You MAY have gotten an actual, physical, printed card from me.  If you did, please forgive its flaws.  Most of them have some.  More of you would have gotten them, if the process had gone better.  By the time it was over, I had laughed, cried, sworn (a lot), given up, and vowed never, ever to do this again. 

I hadn’t sent physical cards out for at least five years, maybe longer.  It is so much easier and faster to do the job electronically.  And, in my case, so much more professional. I could have just made the thing and sent it to VistaPrint, or whoever does that kind of thing in Canada.  If American Greetings had hooked up with a printing service and tempted me, while I was making the card at their site, I probably would have.

Mais, non.  Amazon had nice looking double sided glossy card stock, and envelopes by the hundreds.  I ordered a couple of hundred.  Then I went to work “creating” the card.  I never should have used American Greetings, either, because there’s no way to save your work-in-process.  I left the last grammatical error in and never did translate it into French, because I got tired of redoing the whole thing, every time I thought of an improvement.  Next time: Microsoft Publisher.  And that was the easy part.

It was the printing operation that nearly sent me screaming off to the funny farm.  It started off innocently enough.  I had been using OEM inkjet cartridges, and my printing had gone a little iffy, so I put fifteen minutes unto all the aligning and cleaning steps at my disposal.  Then I printed a couple of cards on plain paper.  They looked okey and the double-sided printing attachment at the back of my pretty expensive, 3-year-old HP printer, worked just fine.  I was sufficiently emboldened to load up the glossy card stock.  It went pretty well for the first forty or fifty cards. Some printed better than others.  Some of the printing is dark and some is streaky.  I had to let it go.  I didn’t buy enough paper to get that picky.  I ran the cleaning/aligning stuff periodically.  When that stopped working, I just ditched all three of the color cartridges and replaced them with HP originals.  The printer said it was happier and it worked better, at least on the ink front. 
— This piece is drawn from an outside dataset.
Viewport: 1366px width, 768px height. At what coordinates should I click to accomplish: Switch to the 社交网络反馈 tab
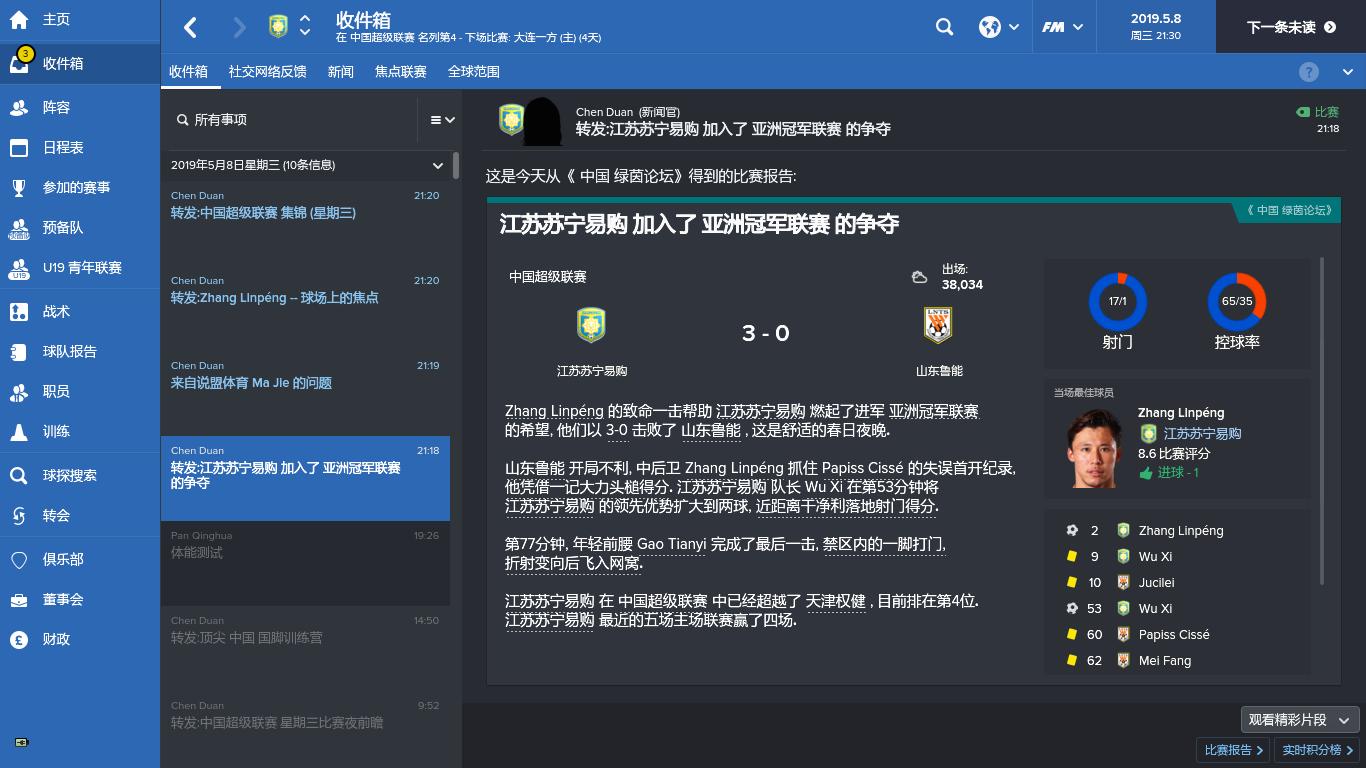point(267,71)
But the sheet feeding mechanism was starting to balk.  And the double-sided printing attachment started jamming.  I cleaned it as best I could, but it didn’t help much.  First every third or fourth card needed attention.  Then it went down to every single card and they would have to be printed one side at a time.  It’s not intuitively obvious how to feed the second side in.  Some of you will notice that when you open your card, you have to turn it right side up to read it.  Sorry about that.  After a good few balls-ups, I put these little post-its beside the feeder tray. 

Then it went from bad to worse.  The regular sheet feeding mechanism decided it had had enough of this card stock stuff and wouldn’t take it off the stack.  I had to put each piece into the feeder by itself.  After another ten cards or so, it wanted me to set them in there just so.  It wouldn’t pick them off the floor of the tray anymore.  It’s tough when the mechanical staff starts getting uppity.  Can you imagine the color of the air in my office?  The printer was deaf.  It didn’t care if I was sad, mad or going hysterical.  I thought of taking them to a nearby copy center, but by this time, I had gone stubborn, too.  I labored on. 

When it was kicking back every piece of card stock, I added a back stop.  Believe it or not, this arrangement worked for the last thirty or forty cards.  Note: paper already fed because it won’t pick it out of the tray.  The little piggie USB drive prevents the card stock from being pushed back into the tray.  At one point, every piece, that went half way in, stuck there and had to be cleaned off until I found the source of the dirt and eliminated it. 

Then I broke the tab that stops the paper from falling on the floor.  That’s easy to do when you are hand feeding every page.  If you forget and leave it up, but not extended, the card stock tries to feed back into the printer.  The mad grab to stop that isn’t pretty.  Some of you got cards with evidence of that action on them.  In the process, I broke the mechanism, so it doesn’t fold down anymore and is harder to deal with.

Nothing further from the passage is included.